The tumor response rate was 11% with 6 complete responses and 6 partial responses/110 patients and was similar in both treatment groups per RECIST 1.1 criteria. Stable disease >3 months was observed in 33 additional patients, for a disease control rate of 41% (45/110). Average duration of response after 12 month minimum follow-up was 10.5 months for both treatment groups. In those patients treated with ADXS-HPV alone who had stable disease, the average duration of response was 6 months compared to 4.1 months in patients treated with ADXS-HPV plus cisplatin. Activity was observed against all high risk human papillomavirus (HPV) strains detected, including 16, 18, 31, 33, and 45.

Subset analyses showed that the addition of cisplatin to ADXS-HPV did not significantly improve survival or tumor response in this study; and survival and tumor response were equally strong in patients with aggressive disease (defined as recurrence ≤2 years from initial diagnosis) versus non-aggressive disease (defined as recurrence >2 years from initial diagnosis).

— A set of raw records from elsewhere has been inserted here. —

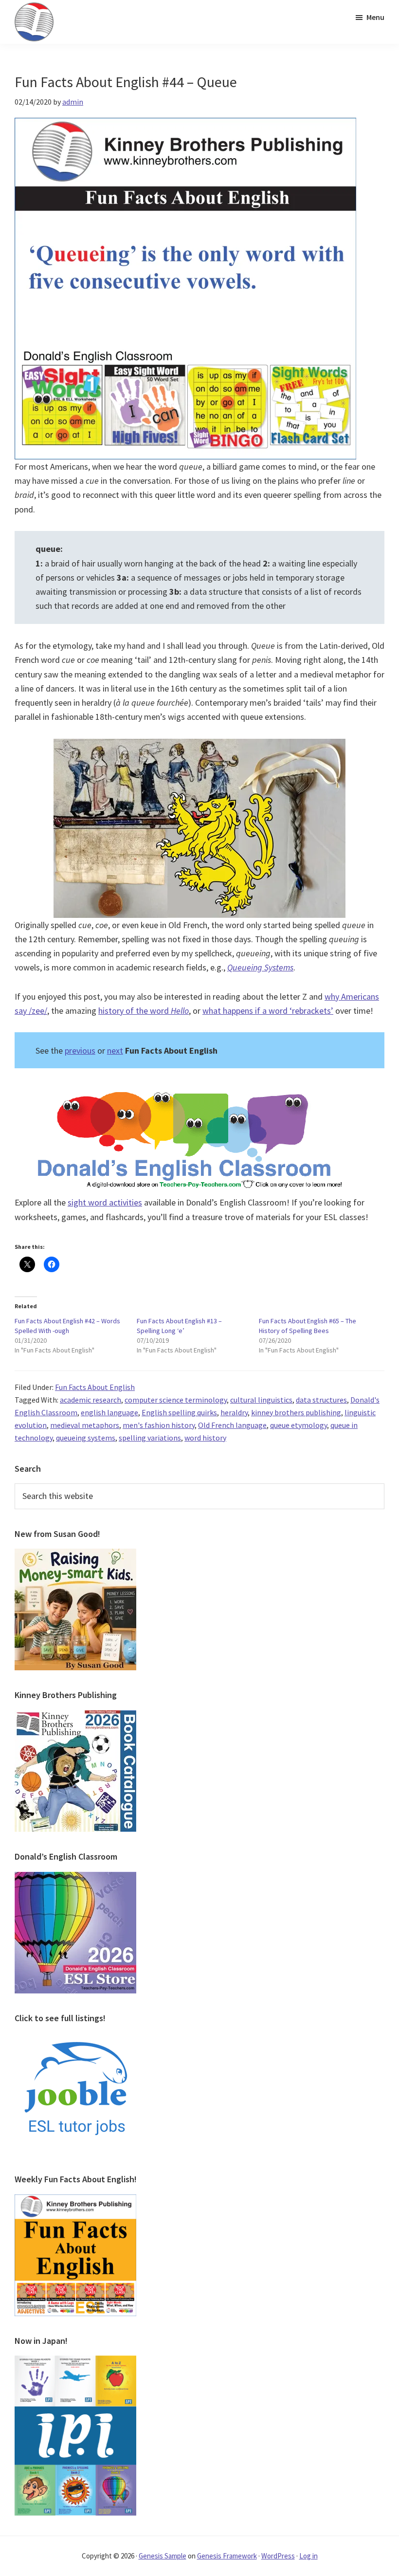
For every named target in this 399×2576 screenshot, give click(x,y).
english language (109, 1412)
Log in (308, 2555)
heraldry (234, 1412)
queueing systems (85, 1438)
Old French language (232, 1425)
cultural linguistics (261, 1400)
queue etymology (298, 1425)
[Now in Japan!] (75, 2361)
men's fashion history (159, 1425)
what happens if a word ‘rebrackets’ (267, 1010)
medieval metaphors (84, 1425)
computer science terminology (176, 1400)
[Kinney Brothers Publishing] (75, 1716)
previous (80, 1050)
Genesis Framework (227, 2555)
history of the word (143, 1010)
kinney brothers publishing (296, 1412)
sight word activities (105, 1202)
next (115, 1050)
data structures (321, 1400)
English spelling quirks (179, 1412)
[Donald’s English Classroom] (75, 1877)
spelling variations (150, 1438)
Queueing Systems (260, 967)
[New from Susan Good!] (75, 1554)
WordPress (278, 2555)
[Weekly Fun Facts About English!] (75, 2200)
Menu (375, 17)
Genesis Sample (162, 2555)
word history (205, 1438)
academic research (90, 1400)
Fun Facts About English (95, 1387)
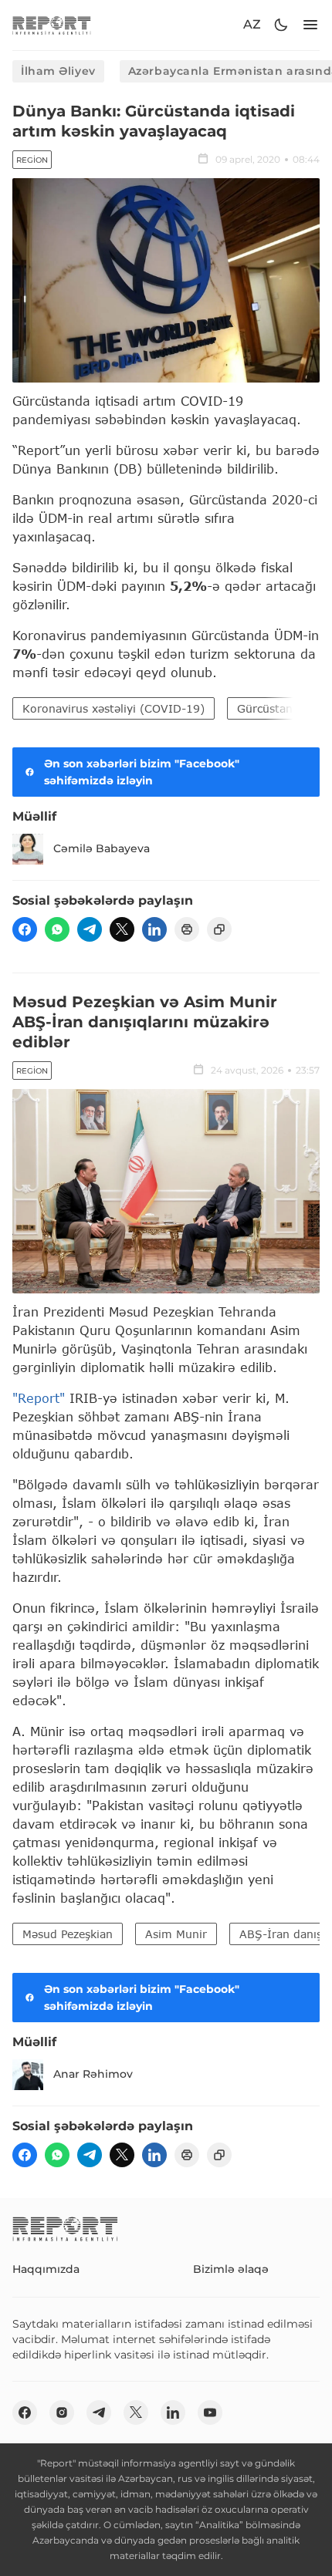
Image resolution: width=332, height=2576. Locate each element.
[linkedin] (154, 929)
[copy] (219, 929)
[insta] (61, 2412)
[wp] (57, 929)
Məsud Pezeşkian (67, 1933)
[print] (186, 929)
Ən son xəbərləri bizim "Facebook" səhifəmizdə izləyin (141, 772)
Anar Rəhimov (93, 2074)
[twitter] (122, 929)
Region (32, 160)
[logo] (51, 25)
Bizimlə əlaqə (231, 2269)
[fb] (24, 929)
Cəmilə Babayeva (101, 848)
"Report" (38, 1398)
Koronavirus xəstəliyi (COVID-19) (113, 708)
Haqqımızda (46, 2269)
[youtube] (210, 2412)
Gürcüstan (265, 708)
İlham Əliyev (58, 71)
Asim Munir (176, 1933)
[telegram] (89, 929)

The tolerability of ADXS-HPV continues to compare favorably with single agent and combination chemotherapies active in this disease setting. 41% (45/110) of patients experienced 104 mild-moderate Grade 1-2 adverse events and 2% (2/110) of patients experienced a Grade 3 serious adverse event. This compares to published treatment-related serious adverse event rates of 100%-400% in studies evaluating a range of chemotherapy regimens for cervical cancer, including the Moore study and studies conducted by the Gynecologic Oncology Group (GOG) of the National Cancer Institute (NCI).

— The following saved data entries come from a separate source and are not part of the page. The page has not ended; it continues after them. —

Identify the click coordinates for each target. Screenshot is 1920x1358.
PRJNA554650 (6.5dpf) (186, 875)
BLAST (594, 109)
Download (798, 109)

Our Takeaways From the Updated Results

The data presented at the ASCO are very encouraging.

After 110 patients and 264 doses, the safety data is encouraging. ADXS-HPV continues to demonstrate a well-tolerated and manageable safety profile with 32% of patients reporting Grade 1 or 2 transient, flu-like symptoms that self-resolve or respond to symptomatic treatment. Less than 2% of patients reported serious adverse events associated with ADXS-HPV. Published studies on chemotherapy treated patients like these show 100% of patients experiencing severe adverse events, usually multiple times. Serious adverse events result in death, are life-threatening, cause significant disability or require inpatient hospitalization.

Great efficacy has been observed which are very promising. Compared to GOG historical one year survival of 5%, ADXS-HPV has achieved 36% one year survival rate. This is a huge improvement. Other literature data showed that generally, recurrent cervical cancer has a poor 1-year survival rate of 15% and a 5-year survival rate of 3-13%. ADXS-HPV’s 36% one year survival rate is also a 100% improvement. Further investigation is warranted. 18 month survival also reached 22%.

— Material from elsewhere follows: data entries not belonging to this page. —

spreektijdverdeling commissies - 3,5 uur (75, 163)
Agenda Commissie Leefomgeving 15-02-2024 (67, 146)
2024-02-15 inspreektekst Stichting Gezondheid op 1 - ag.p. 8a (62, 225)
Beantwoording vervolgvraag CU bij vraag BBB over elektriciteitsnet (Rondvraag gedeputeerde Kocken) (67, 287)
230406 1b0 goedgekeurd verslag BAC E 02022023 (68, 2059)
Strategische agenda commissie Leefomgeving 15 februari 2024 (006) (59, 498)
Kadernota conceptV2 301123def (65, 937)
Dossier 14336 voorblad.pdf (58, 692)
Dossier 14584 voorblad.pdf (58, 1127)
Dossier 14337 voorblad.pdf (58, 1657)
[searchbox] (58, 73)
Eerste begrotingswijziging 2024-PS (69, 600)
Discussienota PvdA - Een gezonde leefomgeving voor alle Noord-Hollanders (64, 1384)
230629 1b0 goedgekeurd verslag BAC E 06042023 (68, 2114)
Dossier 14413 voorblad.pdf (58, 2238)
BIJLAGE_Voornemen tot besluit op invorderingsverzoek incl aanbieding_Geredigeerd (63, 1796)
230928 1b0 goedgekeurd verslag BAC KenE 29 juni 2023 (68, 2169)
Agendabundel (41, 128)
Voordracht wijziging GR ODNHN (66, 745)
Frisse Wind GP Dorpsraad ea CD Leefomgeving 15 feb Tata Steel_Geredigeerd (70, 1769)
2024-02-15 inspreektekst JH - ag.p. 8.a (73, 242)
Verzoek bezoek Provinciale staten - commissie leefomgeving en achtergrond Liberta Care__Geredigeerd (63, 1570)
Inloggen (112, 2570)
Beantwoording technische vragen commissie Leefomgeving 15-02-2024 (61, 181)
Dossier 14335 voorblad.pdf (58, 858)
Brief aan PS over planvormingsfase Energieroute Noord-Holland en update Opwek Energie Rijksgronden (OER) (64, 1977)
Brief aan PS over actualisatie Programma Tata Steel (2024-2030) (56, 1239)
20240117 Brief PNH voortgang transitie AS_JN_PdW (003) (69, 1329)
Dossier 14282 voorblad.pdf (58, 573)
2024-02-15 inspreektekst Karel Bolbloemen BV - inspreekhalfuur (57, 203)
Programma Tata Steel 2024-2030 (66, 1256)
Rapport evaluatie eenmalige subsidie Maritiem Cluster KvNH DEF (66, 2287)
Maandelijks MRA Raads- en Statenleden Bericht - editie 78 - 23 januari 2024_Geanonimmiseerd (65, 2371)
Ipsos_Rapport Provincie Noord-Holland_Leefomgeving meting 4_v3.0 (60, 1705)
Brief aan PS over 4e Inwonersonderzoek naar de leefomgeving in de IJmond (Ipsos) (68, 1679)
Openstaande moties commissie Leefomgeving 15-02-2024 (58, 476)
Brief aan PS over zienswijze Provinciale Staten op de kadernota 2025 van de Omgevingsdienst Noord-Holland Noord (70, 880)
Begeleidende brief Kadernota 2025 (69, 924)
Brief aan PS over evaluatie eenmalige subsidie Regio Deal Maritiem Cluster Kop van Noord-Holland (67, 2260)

ADXS-HPV appears to be emerging as an active agent in recurrent/refractory cervical cancer with significantly less toxicity than chemotherapy.

The positive ADXS-HPV data may trigger partnership talks for Advaxis.

ADXS-HPV for cervical cancer is the Company’s current focus. Advaxis plans to conduct new short term clinical trials to support its partnership talks as well as the planned Phase III trial of ADXS-HPV.